THE PROBLEM
Reproduce the passage of the Fred Wander biography below that begins with the words "5/1/1917 (Vienna, Austria)" and ends with "Socialists to France.", keeping its wording unchanged.

SOURCE EXTRACT
5/1/1917 (Vienna, Austria) – 10/7/2006 (Vienna, Austria)

Portrait photo of Fred Wander
Fred Wander (1917–2006), 1981. Photo: Daniel Wander.

Fred Wander was born to a Jewish family of cattle dealers and craftsmen in Vienna on 5 January 1917. His birth name was Fritz Rosenblatt. After eight years at school, he lived in various European countries as a casual labourer. In May 1938 he fled from the National Socialists to France.

On 7 September 1939 Rosenblatt was interned in France. In August 1942 he managed to escape to Switzerland but was extradited by the Swiss authorities to the Vichy government, and then deported from Drancy to Auschwitz. Classified there as fit for work, he passed through more than twenty German concentration camps. On 7 March 1945 he was transferred from Gross-Rosen to Buchenwald and worked in the S III (Ohrdruf) subcamp until it was vacated at the beginning of April 1945.

"… I definitely got this serenity from my childhood, inherited it from my father; the serenity of the pariah … of the lost … Without serenity the Jewish people would never have survived, but it is this serenity which, of course, also generates a certain sense of amusement about life and even death…"
Fred Wander

After the liberation of Buchenwald, Rosenblatt returned to Austria in the summer of 1945 and worked as a graphic artist, photographer and journalist in Vienna. In 1947 he joined the Austrian Communist Party KPÖ. From 1950 on he used the name Fred Wander (in allusion to his life of wandering). In 1955 he took part in the first course of studies of the Johannes R. Becher Institute for Literature in Leipzig with, among others, Erich Loest and Ralph Giordano. In 1958 he moved to the GDR with his wife Maxie. They lived in Kleinmachnow near Berlin. Fred Wander wrote novels, stories, children's books and, in collaboration with Maxie Wander, travel reports.

On 6 May 1968 their daughter Kitty was killed in an accident while playing. In the same year he began writing a story about persecution under the National Socialists and his concentration camp experiences. It appeared in 1971 under the title Der siebte Brunnen ("The Seventh Well"). In 1972 Fred Wander was awarded the Heinrich Mann Prize of the Academy of Arts of the GDR. Ein Zimmer in Paris was published in 1976. Maxie Wander died of cancer on 21 November 1977. In 1980 Fred Wander published a selection of her letters and diaries under the title Leben wär' eine prima Alternative ("Life Would Be a Great Alternative"). In 1983 he moved to Vienna. He published Hotel Baalbek in 1991, and his autobiography Das gute Leben ("The Good Life") in 1996.

Fred Wander died in Vienna on 10 July 2006.

SUPPLIED RECORDS
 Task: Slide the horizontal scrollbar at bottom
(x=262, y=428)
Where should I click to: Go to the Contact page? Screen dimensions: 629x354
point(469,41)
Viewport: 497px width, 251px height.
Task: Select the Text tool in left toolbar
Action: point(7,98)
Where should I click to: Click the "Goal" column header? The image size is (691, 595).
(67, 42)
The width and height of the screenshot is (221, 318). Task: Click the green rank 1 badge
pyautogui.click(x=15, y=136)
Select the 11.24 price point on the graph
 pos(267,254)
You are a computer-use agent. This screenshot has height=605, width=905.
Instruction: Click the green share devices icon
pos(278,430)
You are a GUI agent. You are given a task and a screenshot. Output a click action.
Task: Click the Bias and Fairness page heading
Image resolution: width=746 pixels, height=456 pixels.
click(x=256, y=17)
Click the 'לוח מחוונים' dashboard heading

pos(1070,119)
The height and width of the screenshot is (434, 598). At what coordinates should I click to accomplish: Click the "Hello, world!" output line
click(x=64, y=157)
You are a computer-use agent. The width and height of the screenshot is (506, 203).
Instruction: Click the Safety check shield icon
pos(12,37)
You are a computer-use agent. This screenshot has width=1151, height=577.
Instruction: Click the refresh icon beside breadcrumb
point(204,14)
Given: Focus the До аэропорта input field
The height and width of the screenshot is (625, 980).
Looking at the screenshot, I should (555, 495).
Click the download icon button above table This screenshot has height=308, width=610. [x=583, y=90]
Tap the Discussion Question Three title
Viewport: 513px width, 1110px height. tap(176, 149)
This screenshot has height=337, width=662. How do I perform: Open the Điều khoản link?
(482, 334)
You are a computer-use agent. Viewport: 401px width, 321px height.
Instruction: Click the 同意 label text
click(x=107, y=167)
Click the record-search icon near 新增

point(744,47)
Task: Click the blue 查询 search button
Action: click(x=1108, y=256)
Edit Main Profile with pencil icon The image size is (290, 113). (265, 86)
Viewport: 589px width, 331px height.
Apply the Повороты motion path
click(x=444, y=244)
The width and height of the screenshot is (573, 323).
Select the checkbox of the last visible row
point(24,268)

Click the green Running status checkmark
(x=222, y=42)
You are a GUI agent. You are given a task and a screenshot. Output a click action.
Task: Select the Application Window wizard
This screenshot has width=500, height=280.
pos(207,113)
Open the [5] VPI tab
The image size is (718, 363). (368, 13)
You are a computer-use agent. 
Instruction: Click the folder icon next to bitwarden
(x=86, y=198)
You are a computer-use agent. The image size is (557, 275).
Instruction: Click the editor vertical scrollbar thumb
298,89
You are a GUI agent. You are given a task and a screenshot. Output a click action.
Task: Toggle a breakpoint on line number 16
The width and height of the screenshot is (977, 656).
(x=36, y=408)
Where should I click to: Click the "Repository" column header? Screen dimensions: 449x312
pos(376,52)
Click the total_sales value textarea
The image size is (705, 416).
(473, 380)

EXERCISE RESULT
5/1/1917 (Vienna, Austria) – 10/7/2006 (Vienna, Austria)

Portrait photo of Fred Wander
Fred Wander (1917–2006), 1981. Photo: Daniel Wander.

Fred Wander was born to a Jewish family of cattle dealers and craftsmen in Vienna on 5 January 1917. His birth name was Fritz Rosenblatt. After eight years at school, he lived in various European countries as a casual labourer. In May 1938 he fled from the National Socialists to France.